*** Block opens ***
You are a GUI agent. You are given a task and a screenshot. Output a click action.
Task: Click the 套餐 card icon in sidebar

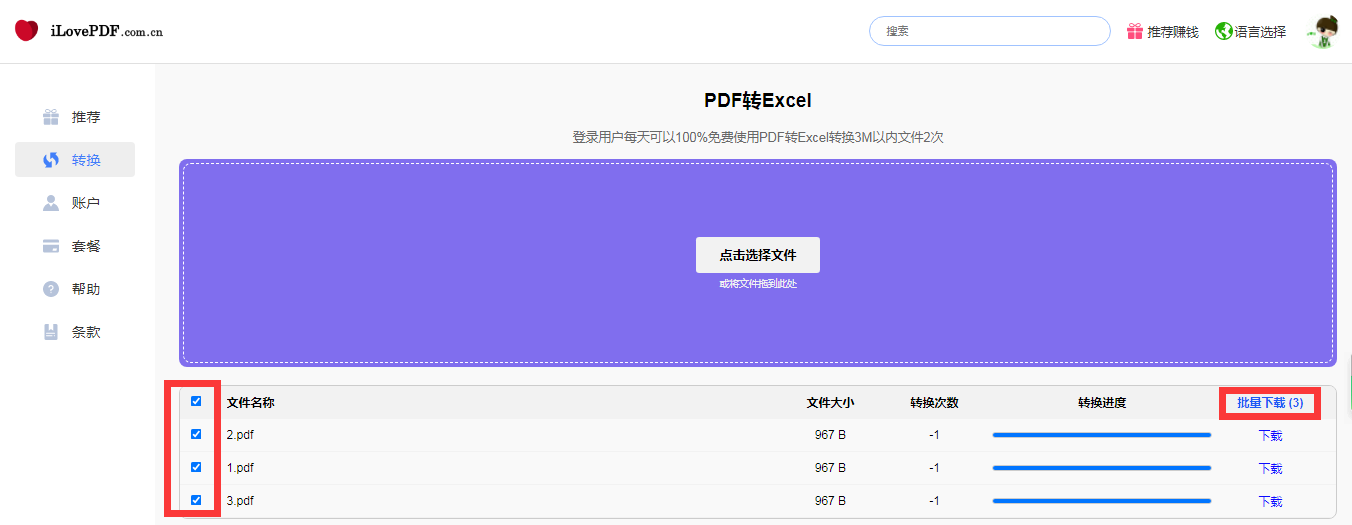point(51,246)
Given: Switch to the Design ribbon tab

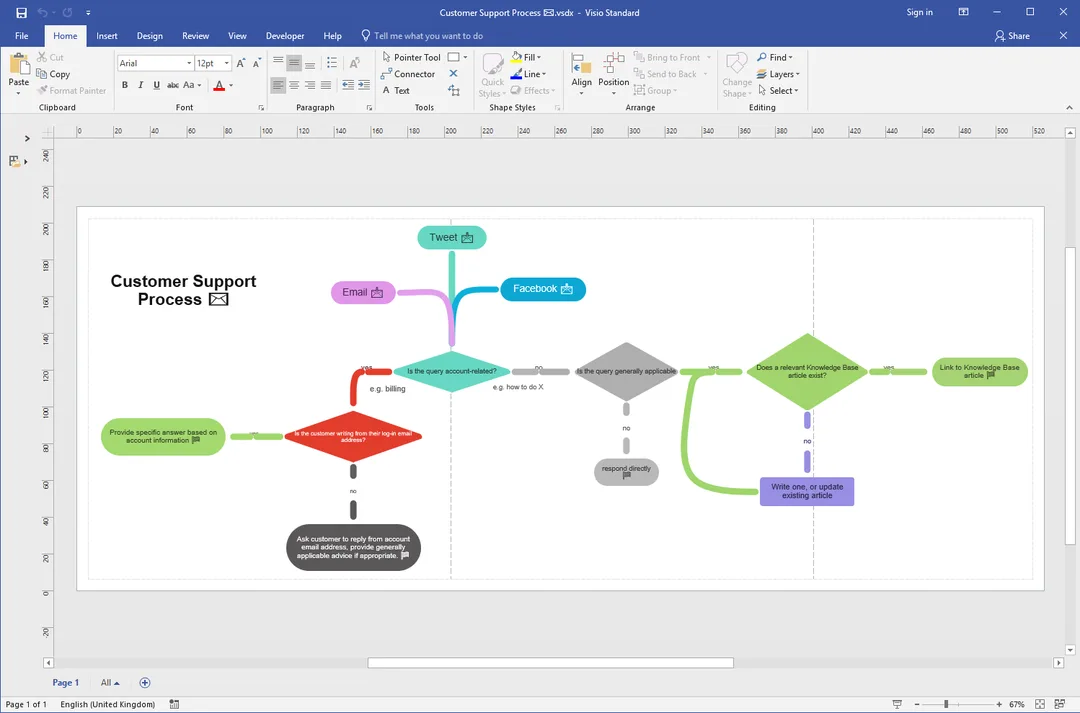Looking at the screenshot, I should click(149, 36).
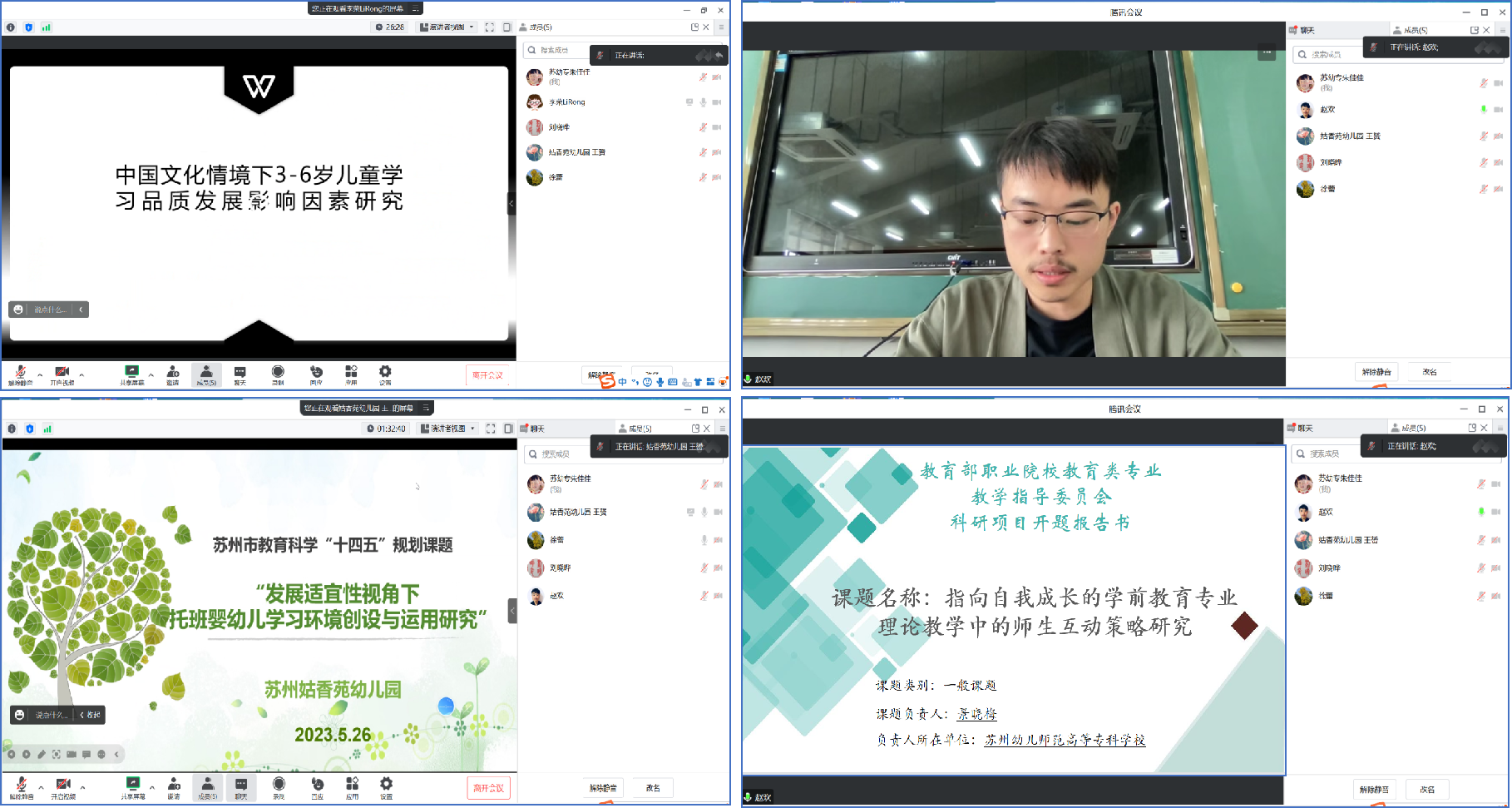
*** Block closes ***
For the material above, repeat each line exactly and leave out the pictures.

• Response area:
You are a GUI agent. You are given a task and a screenshot. Output a click action.
Task: Click the 套餐 card icon in sidebar

point(51,246)
Given: Switch to the Design ribbon tab

Looking at the screenshot, I should click(149, 36).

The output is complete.